Raw data:
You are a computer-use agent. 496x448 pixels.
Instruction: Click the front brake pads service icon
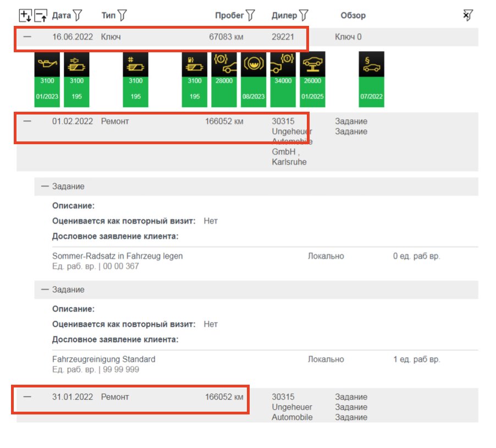coord(224,64)
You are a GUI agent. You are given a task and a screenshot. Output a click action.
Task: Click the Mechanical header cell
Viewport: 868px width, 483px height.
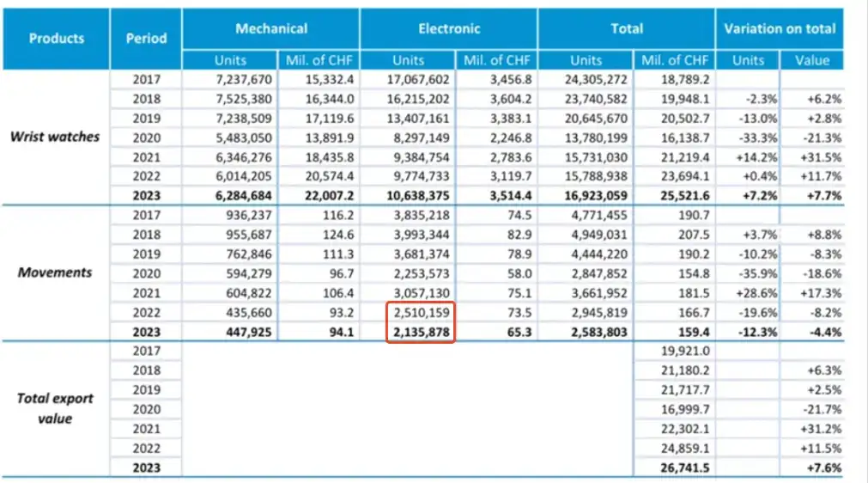tap(271, 28)
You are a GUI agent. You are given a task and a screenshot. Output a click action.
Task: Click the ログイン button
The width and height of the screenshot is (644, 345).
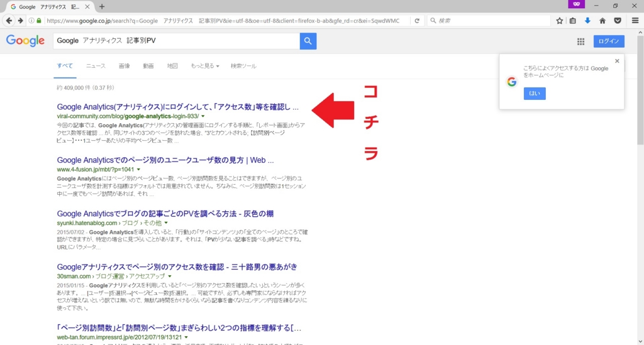609,41
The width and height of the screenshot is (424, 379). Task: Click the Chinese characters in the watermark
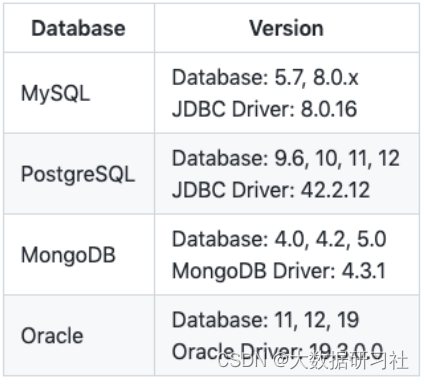pyautogui.click(x=349, y=360)
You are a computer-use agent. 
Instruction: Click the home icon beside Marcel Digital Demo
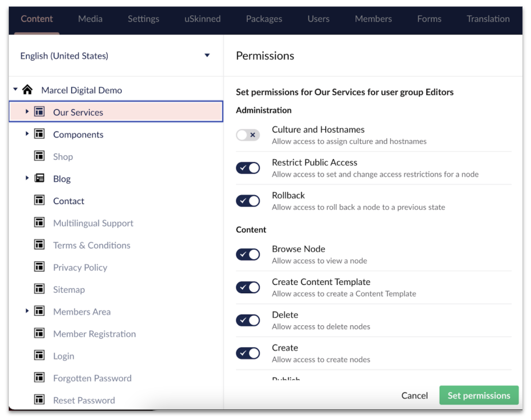tap(28, 90)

Directions: Output all the entries exactly, minus any pictures.

Your response:
You are a computer-use agent. 496x448 pixels.
Instruction: Click the front brake pads service icon
coord(224,64)
You are a GUI agent. You are given a task and a screenshot. Output a click action.
Task: Click the Mechanical header cell
Viewport: 868px width, 483px height.
tap(271, 28)
You are a GUI agent. You are given a task and a screenshot. Output a click action.
Task: Click the ログイン button
The width and height of the screenshot is (644, 345).
609,41
The width and height of the screenshot is (424, 379). Task: Click the Chinese characters in the watermark
pyautogui.click(x=349, y=360)
You are a computer-use agent. 
Instruction: Click the home icon beside Marcel Digital Demo
tap(28, 90)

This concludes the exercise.